WICHITA, Kan. (KSNW) – There has been a common theme among severe thunderstorms since last weekend: hail. And I am talking about large hail!
Saturday, August 7, severe weather that afternoon kicked off with a storm producing tennis ball size hail (2.5″ in diameter) in Tribune (Greeley County). For a storm to be classified as severe when it comes to hail, it has to at least be the size of quarters. We had additional large hail reports occur that evening in western Kansas ranging from golf ball to egg size.
Tuesday evening, August 10, a severe storm exploded over Rush County. It was one of only a handful of severe storms this evening. This specific storm continued to track to the northeast, picking up steam, and dropping hail along the way. According to local storm reports into the KSN Storm Track 3 weather center, this storm traveled for more than 100 miles within our viewing area alone! In its path, it produced golf ball size hail. It eventually maxed out north of Ashervile in Mitchell County with pieces of baseball size hail!

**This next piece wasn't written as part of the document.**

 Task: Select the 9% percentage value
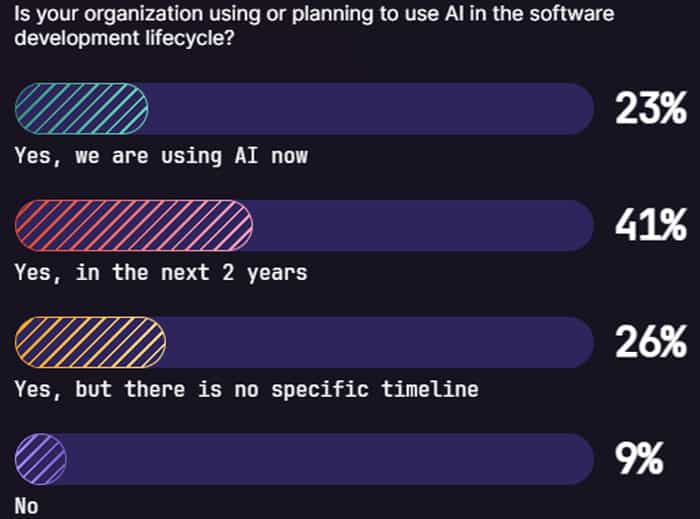point(639,459)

How is this possible? We hit highs in the 90s and triple digits this day. About two-thirds of the state was placed under a Heat Advisory as heat indices ranged from 103° to 110°. We have to look thousands of feet up into the air! These severe thunderstorms, according to our volumetric scan on radar, had cloud tops between 50,000 to 60,000 feet above the ground! Truly a mature storm!

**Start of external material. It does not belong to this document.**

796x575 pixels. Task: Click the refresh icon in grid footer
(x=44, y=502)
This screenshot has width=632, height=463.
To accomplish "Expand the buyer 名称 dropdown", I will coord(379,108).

Typically as you climb in the lower level of the atmosphere where weather happens, known as the troposphere, the temperature drops. As tall as those storms reached into the sky, we were dealing with temperatures well below freezing. You combine those below freezing temperatures with a powerful updraft, that storm holds onto that piece of ice for a long time while it collides with other supercooled water droplets.
Once it gets heavy enough, that hailstone will fall to the ground. Goes to show you how much cold air we have aloft above our heads in August!
The unfortunate side of this, farmers are reaching the finishing line when it comes to corn. Any rain is beneficial, but the hail we have had over the last week has been a crop killer for select Kansans.